Ma Lacan è anche un antidoto vitalissimo a quanti continuano ad aggredire la psicoanalisi, a descriverla come superata e inutile, a relegarla a mera perdita di tempo. Sia Badiou che Roudinesco concludono il dialogo con un appello a difendere questa disciplina dagli attacchi indiscriminati, tanto da invitare alla lotta: «Contrattaccare è necessario e urgente, quindi sì, bisogna proprio mobilitarsi per difendere la psicoanalisi. E lo potremo fare solo unendo le nostre forze ben oltre la cerchia degli psicoanalisti. Ognuno si deve sentire chiamato in causa: è una questione di civiltà».

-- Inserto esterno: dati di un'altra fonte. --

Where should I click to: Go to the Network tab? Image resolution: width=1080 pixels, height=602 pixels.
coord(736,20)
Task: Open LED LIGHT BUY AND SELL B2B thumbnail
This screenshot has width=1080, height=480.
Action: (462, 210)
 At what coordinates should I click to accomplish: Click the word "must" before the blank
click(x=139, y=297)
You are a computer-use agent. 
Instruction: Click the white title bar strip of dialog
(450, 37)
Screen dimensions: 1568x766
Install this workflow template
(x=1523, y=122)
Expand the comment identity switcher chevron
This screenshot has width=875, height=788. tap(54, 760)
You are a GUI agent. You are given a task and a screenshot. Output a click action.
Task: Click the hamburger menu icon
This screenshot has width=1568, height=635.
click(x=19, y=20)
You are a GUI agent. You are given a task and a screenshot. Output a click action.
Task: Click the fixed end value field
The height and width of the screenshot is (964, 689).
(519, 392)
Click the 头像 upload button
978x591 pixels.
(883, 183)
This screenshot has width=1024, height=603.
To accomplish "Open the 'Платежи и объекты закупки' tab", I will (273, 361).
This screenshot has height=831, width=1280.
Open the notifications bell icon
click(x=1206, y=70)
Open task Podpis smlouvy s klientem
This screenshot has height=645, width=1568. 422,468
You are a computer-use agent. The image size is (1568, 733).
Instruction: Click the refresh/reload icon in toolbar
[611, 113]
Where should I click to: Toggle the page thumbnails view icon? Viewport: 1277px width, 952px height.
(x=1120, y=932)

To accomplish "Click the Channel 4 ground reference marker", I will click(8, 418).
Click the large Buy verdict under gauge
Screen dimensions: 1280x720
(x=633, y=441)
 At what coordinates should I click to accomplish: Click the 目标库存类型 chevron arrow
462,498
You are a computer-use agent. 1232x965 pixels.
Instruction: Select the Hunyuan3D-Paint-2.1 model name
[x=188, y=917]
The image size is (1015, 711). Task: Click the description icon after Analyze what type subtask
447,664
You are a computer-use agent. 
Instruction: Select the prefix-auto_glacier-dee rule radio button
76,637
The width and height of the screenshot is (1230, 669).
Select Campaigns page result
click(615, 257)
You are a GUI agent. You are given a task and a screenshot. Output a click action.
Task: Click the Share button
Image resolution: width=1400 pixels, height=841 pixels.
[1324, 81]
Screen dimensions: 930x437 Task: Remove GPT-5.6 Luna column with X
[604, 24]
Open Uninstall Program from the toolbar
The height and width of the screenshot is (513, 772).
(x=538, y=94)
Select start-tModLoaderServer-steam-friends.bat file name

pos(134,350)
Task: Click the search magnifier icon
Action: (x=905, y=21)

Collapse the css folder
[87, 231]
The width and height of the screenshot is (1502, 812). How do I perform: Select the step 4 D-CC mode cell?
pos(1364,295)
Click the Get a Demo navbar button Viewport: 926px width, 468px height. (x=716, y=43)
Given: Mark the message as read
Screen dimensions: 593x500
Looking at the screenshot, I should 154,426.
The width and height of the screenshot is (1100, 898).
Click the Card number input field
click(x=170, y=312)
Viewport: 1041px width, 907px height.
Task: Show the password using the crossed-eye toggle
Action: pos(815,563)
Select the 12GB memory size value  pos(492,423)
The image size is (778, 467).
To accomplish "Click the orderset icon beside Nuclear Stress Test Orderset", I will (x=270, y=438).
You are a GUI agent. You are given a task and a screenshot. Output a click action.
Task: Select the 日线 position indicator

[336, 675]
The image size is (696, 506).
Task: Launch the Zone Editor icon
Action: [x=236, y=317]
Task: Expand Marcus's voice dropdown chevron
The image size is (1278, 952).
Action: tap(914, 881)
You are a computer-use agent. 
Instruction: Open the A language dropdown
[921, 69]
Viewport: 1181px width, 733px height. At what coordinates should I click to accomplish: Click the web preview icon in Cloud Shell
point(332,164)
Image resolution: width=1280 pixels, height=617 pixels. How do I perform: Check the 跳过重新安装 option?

Il merito del dialogo è soprattutto qui. Non è solo un'amabile conversazione sull’opera lacaniana, sul lascito lacaniano, sul genio lacaniano. È un gesto d’amore verso la psicoanalisi, che è sempre qualcosa di più dell’incontro di due anime. Di quel di più Lacan ci ha detto, ci dice e continuerà a dirci. Passato presente futuro.